Fulber’s storied career has put him at the forefront of some of the most important musical movements of the last century. In the mid-’80s, he joined Front Line Assembly with former Skinny Puppy member Bill Leeb, marrying electronic beats and metallic synths, accelerating the industrial sound, and creating a blueprint for acts like Nine Inch Nails. Fulber collaborated further with Leeb on Delerium, a 20-plus-year project that ranges more toward the beautiful than the beastly, exploring lush and ambient sounds. It served as an inspiration for the trance style that has dominated global dance music for decades; and in 2000, “Silence,” a Delerium collaboration with Sarah McLachlan, became a worldwide hit and beloved classic.

Fulber has also lent his production and programming talents to a patchwork of diverse artists, from the rugged Rob Zombie and Fear Factory, to the smooth Rob Thomas and Josh Groban. World music and its unique sounds have always played an important part in the Conjure One palette, and Exilarch is no different. Fulber is a sonic explorer, following lineages to discover new musical relatives. “I’m obsessed with Central Asia; it’s such a mysterious part of the world. And I’ve always liked Turkish and Middle Eastern music,” he says. “You get into Turkish stuff and suddenly you hear Albanian, which has similar elements. When I lived in Europe I heard an Uzbek singer and that made me want to investigate Uzbekistani music further.”

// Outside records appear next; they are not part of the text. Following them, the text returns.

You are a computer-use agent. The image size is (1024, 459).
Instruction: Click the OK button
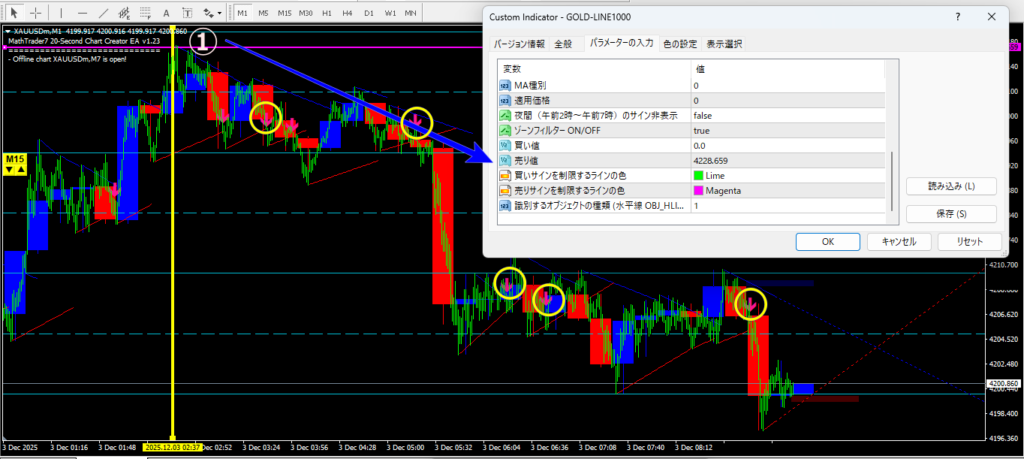[x=827, y=241]
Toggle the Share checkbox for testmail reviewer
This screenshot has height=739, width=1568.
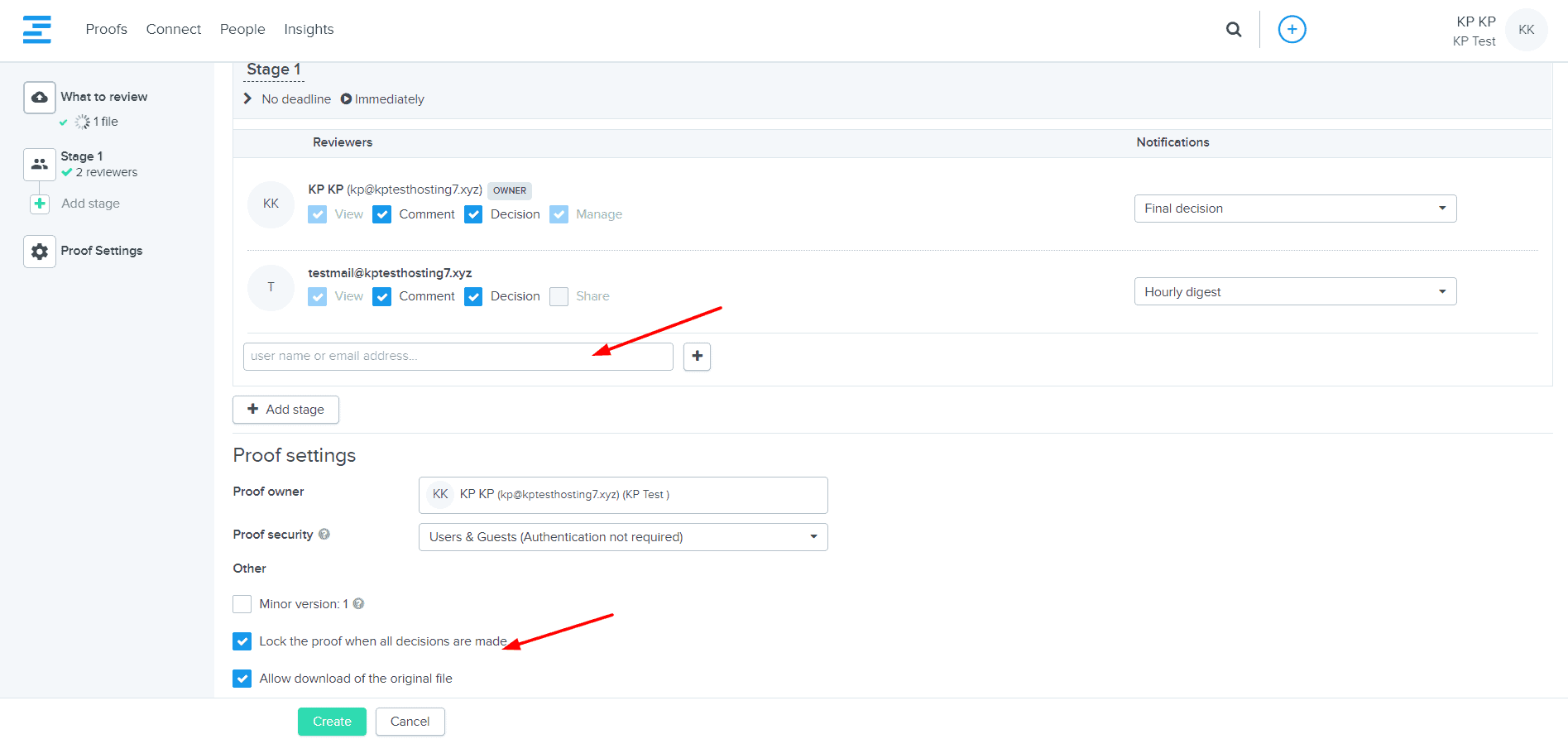click(x=559, y=296)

You can hear all of these wide-ranging influences and experiences throughout Exilarch: The sounds of the Middle East on electronic symphonies “Nargis” and “Nomadic Code,” which nods to Massive Attack, but with a metallic smack that recalls Front Line Assembly. The Groban-like beauty of the vocals on the lavish and soaring “Zephyr.” The marriage of plaintive lyrics and elegant soundscapes on the haunting “The Distance” and first single “I Dream In Colour,” bringing to mind Delerium, but with a thicker synthetic cloud overhead.

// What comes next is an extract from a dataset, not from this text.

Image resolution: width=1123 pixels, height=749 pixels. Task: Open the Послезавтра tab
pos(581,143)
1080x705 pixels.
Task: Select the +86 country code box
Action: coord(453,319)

For the live Exilarch experience, Fulber will manipulate the recorded music, “stripping it down,” he says, to create something different from the album. “The tracks will be altered, sped up, roughed-up, and constantly evolving, adding found sounds along the way. Because you’ve got to do that to have excitement and presence with electronic music live, I think.”

Whether it’s the album or its live extension, Fulber says that Exilarch is the closest he’s come to artistic purity. “I had no input from anyone. I like this album the best because it was the closest to complete freedom.”